What is an ideal homeschool education?
This is up to each family to decide.
In figuring out what an ideal education would look like there were these options, my husband and I thought about these issues.
1. Decide that what the public school did at X grade was not good enough or stupid and to reject doing that. This would include forcing down formal lessons to two year olds in preschool in some attempt to "get ahead" or to try for "early literacy". This would include forcing a child to learn to read when they were not ready. This would include not using ridiculous reading methods when the intensive phonics method of old was superior.
2. Decide what better thing a child of that age could be doing with their time and do that instead. This would include not using a dumbed down lesson plan to teach "my neighbors" for social studies in kindergarten and instead to learn about Ancient Egyptian pyramids, mummies and other much more intellectually stimulating topics.
3. Choose to use interesting materials to learn from and avoid all the boring stuff. Avoid repetition. Avoid drudge work. Avoid busy work. Use documentaries not just books.
4. Focus on learning not on testing.
5. Do real things as much as possible. Avoid worksheets and book learning for every single subject. Add in more hands on activities to make learning interesting. This goes beyond history themed crafts. In our case it also included wilderness school courses similar to Outward Bound and Nature's Classroom.
6. Go places and do things that school kids are unable to do because of time they are forced to be inside the classroom.
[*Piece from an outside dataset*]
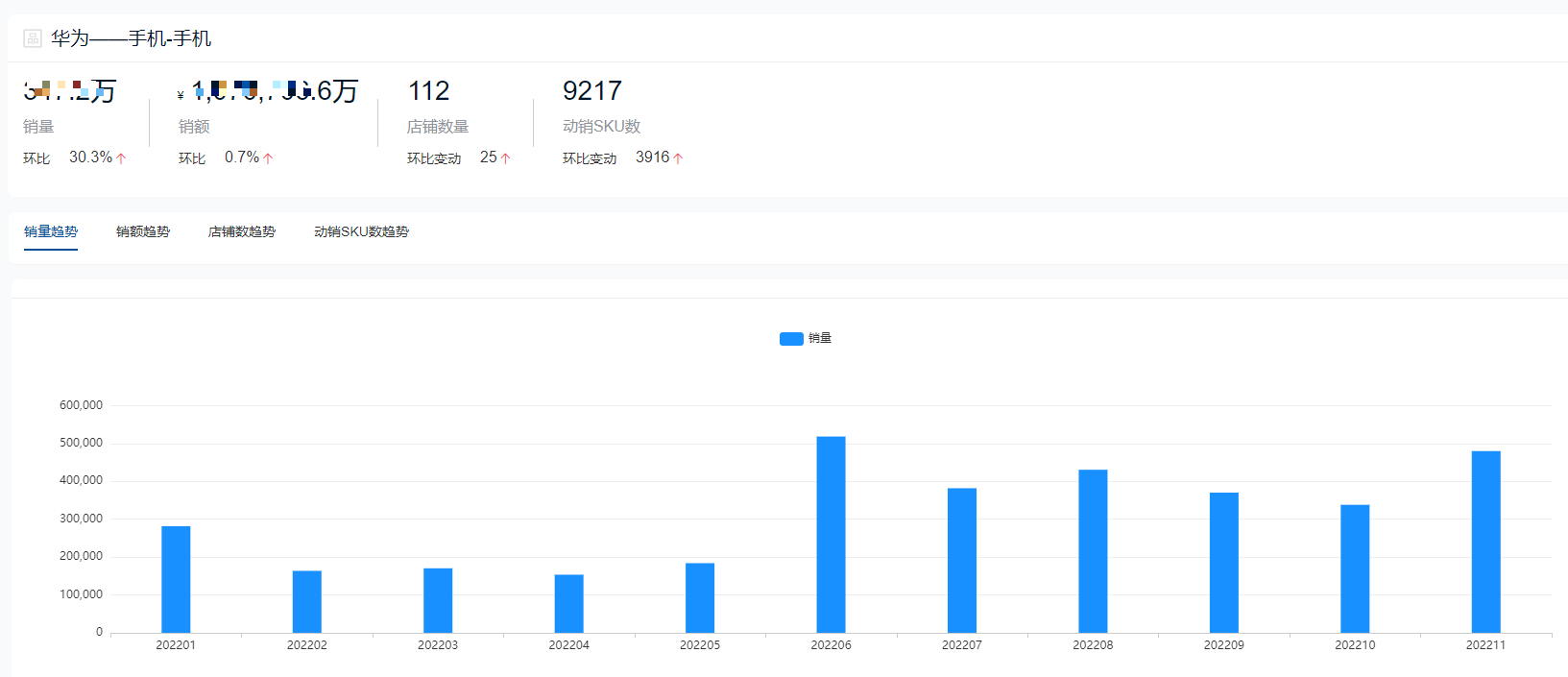Click the up arrow next to 0.7%
This screenshot has height=677, width=1568.
click(x=268, y=158)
Have freedom to travel more and do great things while in different places. Do things that are worthwhile but are out of reach of the public school's budget. Focus on family learning field trips rather than group activities because our kids would focus better on the subject matter when with just family.
7. Have more efficient learning activities that didn't monopolize all their day so they could have psychologically and developmentally appropriate free play time for optimal childhood development. Have time for developing friendships.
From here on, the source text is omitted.